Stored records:
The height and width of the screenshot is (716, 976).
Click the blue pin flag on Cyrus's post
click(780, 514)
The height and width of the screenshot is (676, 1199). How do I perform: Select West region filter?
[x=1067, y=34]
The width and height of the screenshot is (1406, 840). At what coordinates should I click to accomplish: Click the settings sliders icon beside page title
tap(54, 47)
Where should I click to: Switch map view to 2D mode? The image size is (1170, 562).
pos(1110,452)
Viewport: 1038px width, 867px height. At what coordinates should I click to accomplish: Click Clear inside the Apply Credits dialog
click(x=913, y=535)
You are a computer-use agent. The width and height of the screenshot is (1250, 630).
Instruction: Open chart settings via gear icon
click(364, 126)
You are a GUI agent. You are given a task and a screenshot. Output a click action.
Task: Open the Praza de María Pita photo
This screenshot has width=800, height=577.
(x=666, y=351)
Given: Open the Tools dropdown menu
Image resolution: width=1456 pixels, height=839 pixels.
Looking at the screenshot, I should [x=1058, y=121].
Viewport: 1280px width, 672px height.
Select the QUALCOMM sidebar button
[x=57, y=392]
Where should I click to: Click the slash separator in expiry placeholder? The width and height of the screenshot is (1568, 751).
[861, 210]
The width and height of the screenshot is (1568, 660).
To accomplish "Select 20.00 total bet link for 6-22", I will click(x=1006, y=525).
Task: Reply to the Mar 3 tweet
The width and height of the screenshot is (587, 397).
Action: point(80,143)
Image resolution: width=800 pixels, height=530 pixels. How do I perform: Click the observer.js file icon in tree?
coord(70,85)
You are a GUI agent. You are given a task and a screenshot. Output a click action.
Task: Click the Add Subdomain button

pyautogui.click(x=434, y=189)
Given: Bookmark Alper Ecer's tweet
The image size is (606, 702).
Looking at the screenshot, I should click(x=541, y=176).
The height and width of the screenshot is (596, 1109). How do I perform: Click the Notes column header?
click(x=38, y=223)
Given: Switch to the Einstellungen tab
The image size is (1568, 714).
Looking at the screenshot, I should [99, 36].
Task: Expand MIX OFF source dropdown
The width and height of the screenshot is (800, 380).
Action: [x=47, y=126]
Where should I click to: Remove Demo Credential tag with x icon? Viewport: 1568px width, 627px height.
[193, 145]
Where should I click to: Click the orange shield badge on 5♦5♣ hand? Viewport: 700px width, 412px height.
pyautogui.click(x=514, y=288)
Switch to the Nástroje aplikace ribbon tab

_What you have to do_. Every line above that carries the string "tweet" should be copied.

_Exercise answer_.
Task: Reply to the Mar 3 tweet
Given: Bookmark Alper Ecer's tweet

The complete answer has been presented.